事態がこれ以上悪化しないようにするためには目下の食料危機を解決するしかなさそうだ。

ロイターは現在の食糧危機の背景を次のように整理する。

  • 各国企業が新型コロナウイルス感染症(COVID-19)のパンデミックのために活動を停止しサプライチェーンが圧迫された。
    • 農農家は牛乳を廃棄
    • 果実や野菜は腐るまま
    • 消費者が食料の備蓄に走った
    • ロックダウンによる移動制限で移民労働者が不足した
  • 世界各地で主要農産物に問題が発生した。
    • 大豆輸出量で世界首位のブラジルは2021年に深刻な干ばつに襲われた。
    • 中国における今年の小麦収穫量はこれまででも最悪の部類に入る。
  • パンデミックの中で食料安全保障への関心が高まったことで将来的な欠乏に備えて主要穀物の備蓄を積み上げた国もありグローバル市場への供給が絞られた。
  • 2月末に始まったロシアによるウクライナ侵攻は食料価格の展望を急激に悪化させた。

戦乱と気候変動という組み合わせがグローバル化した経済と絡み合い複雑な化学反応を起こしているようだ。ロイターの記事によるとこれがいつ終わるのかはわからないという。国連のグテレス事務総長は5月初め、ウクライナの農業生産とロシア産食料と肥料の世界市場への供給が回復しないかぎりグローバルな食料安全保障の問題は解決できないと述べている。

結局、どうにかして戦争の原因になっているプーチン大統領とロシアを止めるしか道はないということになる。
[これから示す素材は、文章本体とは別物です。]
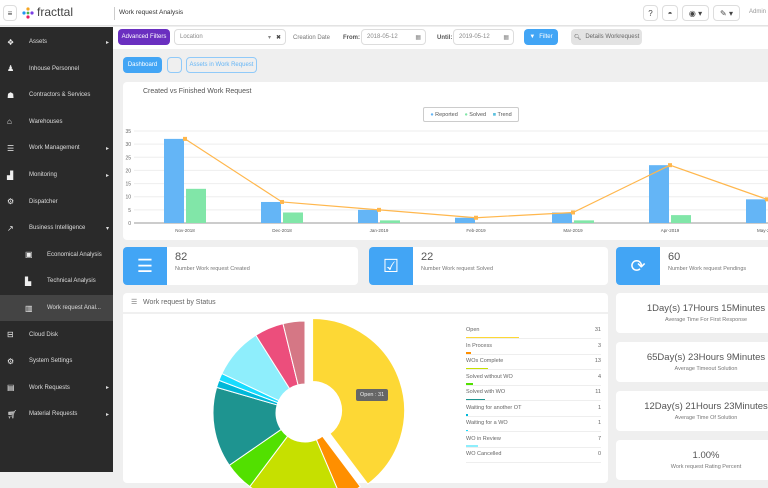 Image resolution: width=768 pixels, height=488 pixels. I want to click on y-tick-label: 20, so click(128, 171).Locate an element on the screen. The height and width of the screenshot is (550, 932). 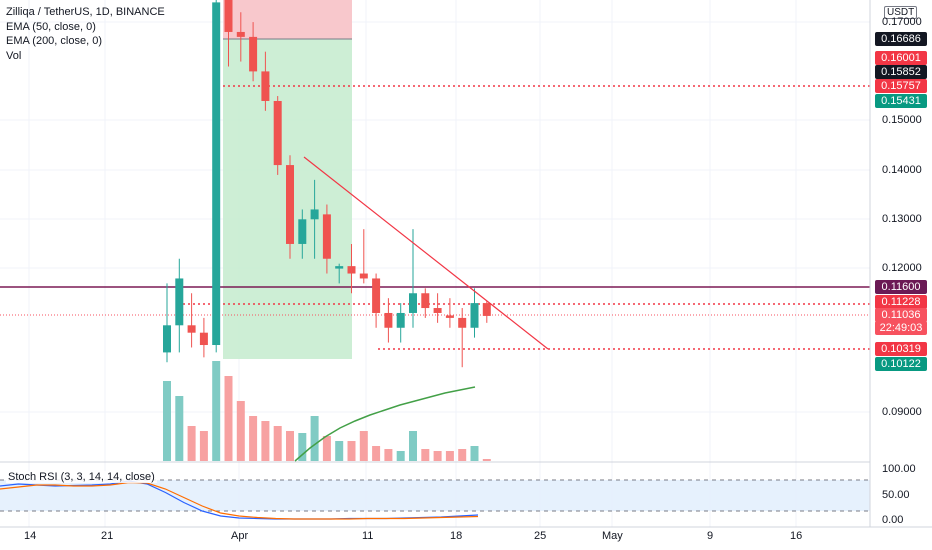
rsi-axis-label: 100.00 is located at coordinates (899, 469).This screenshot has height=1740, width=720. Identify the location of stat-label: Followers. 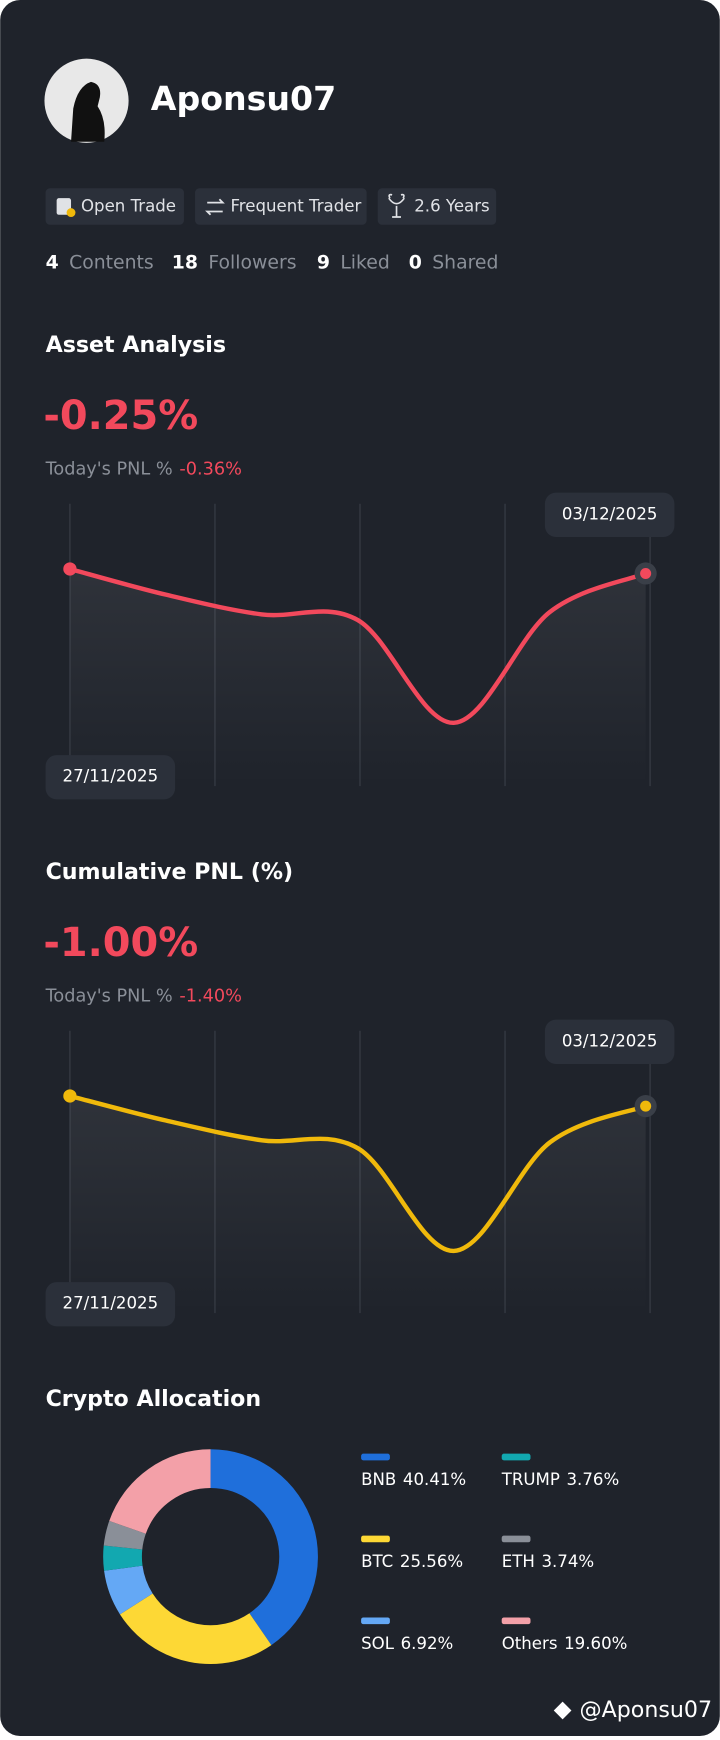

仮にこれが解決しないとなると、ロシア・ウクライナ・ベラルーシから入ってきていた小麦や肥料の代替品獲得競争が起きる。するとインドのように代替品供給地とされたところが輸出制限をかける。例えばモロッコも次はどう対応するかわからないということだ。あるいは値段を釣り上げる国も出てくるかもしれない。自国の資源を高く売りたいと考えるのは極めて自然なことである。

杞憂に終わればいいかもしれないのだが、ある程度の混乱は覚悟すべきなのかもしれない。